For the Visual odometry baseline, we used the King’s College Dataset which is a subset of the Cambridge Landmarks dataset. The dataset maps an RGB image with its ground truth pose i.e. 3D position and 4D orientation. The dataset is diverse in terms of motion blur, clutter of vehicles and people, and varying lighting conditions.

For the Inertial odometry baseline, we used the dataset created by the authors of Inertial Deep Orientation-Estimation and Localization (IDOL). The dataset maps IMU readings from the accelerometer, gyroscope and magnetometer sensors with the relative pose estimates.

Data collection rig used for IDOL dataset


Aria Glasses and components
Image captured by Aria Glasses. Left: RGB camera capture, right: Grayscale camera capture

For our use case, we collect sample trajectories using the Aria glasses.
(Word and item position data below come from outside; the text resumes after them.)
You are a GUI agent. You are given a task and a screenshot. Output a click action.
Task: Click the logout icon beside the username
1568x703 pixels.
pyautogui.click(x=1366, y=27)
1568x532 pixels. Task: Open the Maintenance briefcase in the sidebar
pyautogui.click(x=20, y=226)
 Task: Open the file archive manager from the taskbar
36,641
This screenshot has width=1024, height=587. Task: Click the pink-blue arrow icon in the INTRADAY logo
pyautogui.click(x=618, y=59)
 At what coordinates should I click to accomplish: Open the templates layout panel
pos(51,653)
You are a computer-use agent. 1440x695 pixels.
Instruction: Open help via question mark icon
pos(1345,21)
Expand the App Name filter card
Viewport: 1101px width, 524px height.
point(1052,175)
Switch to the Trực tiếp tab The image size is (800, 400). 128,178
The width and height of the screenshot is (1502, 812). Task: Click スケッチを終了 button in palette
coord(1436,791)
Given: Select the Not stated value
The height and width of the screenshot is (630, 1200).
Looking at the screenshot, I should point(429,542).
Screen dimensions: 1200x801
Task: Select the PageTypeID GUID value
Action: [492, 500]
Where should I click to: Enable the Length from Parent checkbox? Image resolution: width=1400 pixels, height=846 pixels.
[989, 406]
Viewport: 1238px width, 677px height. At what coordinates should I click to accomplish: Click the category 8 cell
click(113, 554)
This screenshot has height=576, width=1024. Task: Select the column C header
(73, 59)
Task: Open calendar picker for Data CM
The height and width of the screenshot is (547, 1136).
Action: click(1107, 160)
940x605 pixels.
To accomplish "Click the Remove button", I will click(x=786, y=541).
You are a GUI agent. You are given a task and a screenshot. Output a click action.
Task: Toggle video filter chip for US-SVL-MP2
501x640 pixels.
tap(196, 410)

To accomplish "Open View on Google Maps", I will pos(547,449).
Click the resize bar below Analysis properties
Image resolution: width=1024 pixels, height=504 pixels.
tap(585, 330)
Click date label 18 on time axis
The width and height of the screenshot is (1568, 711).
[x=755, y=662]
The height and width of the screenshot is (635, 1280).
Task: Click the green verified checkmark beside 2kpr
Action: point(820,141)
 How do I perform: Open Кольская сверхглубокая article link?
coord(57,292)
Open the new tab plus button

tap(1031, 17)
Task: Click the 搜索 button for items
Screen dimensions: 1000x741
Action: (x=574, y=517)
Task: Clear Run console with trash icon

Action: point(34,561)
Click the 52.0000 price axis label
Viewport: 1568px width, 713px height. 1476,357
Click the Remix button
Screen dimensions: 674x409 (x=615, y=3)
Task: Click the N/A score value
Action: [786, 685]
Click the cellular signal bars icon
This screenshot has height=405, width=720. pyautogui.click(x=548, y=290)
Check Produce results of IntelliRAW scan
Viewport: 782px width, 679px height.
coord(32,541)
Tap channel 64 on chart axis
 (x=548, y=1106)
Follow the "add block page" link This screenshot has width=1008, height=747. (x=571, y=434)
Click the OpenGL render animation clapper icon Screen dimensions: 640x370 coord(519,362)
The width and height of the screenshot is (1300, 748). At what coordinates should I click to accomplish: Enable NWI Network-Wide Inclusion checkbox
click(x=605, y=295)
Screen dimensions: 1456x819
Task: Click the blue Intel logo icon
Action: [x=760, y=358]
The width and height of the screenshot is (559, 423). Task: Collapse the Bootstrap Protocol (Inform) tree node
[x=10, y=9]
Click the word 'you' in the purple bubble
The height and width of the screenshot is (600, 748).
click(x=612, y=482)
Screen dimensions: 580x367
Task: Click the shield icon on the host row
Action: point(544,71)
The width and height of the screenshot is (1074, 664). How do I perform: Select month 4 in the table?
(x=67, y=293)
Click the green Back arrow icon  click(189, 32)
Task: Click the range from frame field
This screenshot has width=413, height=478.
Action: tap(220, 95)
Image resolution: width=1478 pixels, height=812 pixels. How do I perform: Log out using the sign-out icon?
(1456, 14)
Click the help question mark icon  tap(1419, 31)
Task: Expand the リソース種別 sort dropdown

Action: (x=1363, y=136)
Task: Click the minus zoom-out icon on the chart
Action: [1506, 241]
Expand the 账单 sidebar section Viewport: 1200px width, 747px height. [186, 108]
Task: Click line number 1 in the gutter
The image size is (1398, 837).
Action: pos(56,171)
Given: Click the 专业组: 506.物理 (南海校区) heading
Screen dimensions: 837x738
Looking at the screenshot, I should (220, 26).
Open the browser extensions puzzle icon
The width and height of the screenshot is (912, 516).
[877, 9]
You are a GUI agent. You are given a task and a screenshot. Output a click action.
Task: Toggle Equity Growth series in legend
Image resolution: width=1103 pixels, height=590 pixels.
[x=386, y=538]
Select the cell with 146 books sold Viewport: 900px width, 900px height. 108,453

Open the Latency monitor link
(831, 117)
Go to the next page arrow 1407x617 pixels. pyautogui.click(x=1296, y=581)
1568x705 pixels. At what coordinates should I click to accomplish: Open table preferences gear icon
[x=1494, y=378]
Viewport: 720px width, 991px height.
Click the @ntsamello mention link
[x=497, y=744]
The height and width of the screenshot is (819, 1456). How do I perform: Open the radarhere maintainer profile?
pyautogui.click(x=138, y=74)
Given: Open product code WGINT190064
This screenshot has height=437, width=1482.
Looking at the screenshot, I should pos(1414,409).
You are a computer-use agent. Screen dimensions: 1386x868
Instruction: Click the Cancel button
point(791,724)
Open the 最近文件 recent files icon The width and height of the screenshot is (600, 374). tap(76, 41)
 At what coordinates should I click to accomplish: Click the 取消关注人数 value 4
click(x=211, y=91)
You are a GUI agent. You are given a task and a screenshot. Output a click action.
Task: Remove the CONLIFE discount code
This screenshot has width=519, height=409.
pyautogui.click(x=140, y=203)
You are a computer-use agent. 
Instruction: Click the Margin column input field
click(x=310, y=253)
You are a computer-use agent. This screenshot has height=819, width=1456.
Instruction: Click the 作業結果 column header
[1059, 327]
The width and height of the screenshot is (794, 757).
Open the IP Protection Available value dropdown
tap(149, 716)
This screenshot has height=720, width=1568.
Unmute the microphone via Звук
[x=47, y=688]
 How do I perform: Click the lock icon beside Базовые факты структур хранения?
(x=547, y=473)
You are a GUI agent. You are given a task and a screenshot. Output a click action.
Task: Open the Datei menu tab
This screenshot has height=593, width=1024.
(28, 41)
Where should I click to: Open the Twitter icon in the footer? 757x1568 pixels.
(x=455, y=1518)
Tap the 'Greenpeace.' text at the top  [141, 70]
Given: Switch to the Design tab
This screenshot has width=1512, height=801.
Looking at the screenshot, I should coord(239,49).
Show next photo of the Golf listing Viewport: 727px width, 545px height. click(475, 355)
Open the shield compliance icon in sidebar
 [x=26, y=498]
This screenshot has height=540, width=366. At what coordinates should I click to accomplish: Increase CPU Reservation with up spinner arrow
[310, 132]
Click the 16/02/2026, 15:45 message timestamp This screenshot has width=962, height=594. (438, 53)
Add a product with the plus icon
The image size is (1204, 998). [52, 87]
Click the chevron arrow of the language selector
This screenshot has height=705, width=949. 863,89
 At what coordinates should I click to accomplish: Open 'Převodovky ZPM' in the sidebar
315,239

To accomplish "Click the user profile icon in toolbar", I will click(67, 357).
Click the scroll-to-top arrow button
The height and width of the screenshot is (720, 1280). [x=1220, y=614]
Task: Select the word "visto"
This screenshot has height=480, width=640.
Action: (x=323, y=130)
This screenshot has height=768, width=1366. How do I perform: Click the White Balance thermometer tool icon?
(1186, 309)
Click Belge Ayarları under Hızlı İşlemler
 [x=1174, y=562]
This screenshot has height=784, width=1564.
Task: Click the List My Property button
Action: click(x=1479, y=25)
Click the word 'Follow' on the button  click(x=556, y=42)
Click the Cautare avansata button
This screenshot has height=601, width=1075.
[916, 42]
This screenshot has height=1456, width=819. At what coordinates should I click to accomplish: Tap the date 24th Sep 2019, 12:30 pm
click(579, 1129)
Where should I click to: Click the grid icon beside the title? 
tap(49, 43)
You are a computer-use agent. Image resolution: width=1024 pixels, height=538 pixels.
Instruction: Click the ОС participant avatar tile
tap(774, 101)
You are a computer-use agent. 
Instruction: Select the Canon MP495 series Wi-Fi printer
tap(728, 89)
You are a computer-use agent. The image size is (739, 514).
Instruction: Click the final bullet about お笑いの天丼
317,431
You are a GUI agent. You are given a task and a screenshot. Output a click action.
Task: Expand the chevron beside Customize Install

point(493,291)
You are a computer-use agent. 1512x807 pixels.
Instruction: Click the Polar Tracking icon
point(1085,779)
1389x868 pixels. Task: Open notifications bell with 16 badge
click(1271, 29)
The Aria glasses have built-in IMU sensors and RGB cameras and thus are a great setup for our use case.

To obtain the ground-truth pose estimates for our Visual-Inertial Odometry system we make use of the Aria Research Kit. Using this toolkit Project Aria’s Academic Research Partners can request Machine perception Services for the trajectory data and obtain 6-DOF pose estimates.

We use the toolkit developed by Meta in order to obtain the ground-truth pose estimates. The following image is a screenshot from the toolkit which shows the trajectory recorded in Smith Hall.



Our task is to develop a low-power state estimation algorithm for Aria glasses using a history of Inertial Measurement Unit (IMU) measurements combined with a sparse number of RGB images as input.


The IMU is a combination of the accelerometer, gyroscope, and magnetometer sensors. The accelerometer sensor measures the linear acceleration while the gyroscope measures the angular velocity. The magnetometer measures the magnetic flux density, which is just a combination of magnetic field strength and direction.

Each of the 3 sensors takes measurements in the 3 axes relative to the device.


Fusing the camera’s relative pose with the inertial sensor measurements can increase the accuracy and robustness of the state estimates when compared with inertial-only methods such as IDOL with just a small increase in power consumption.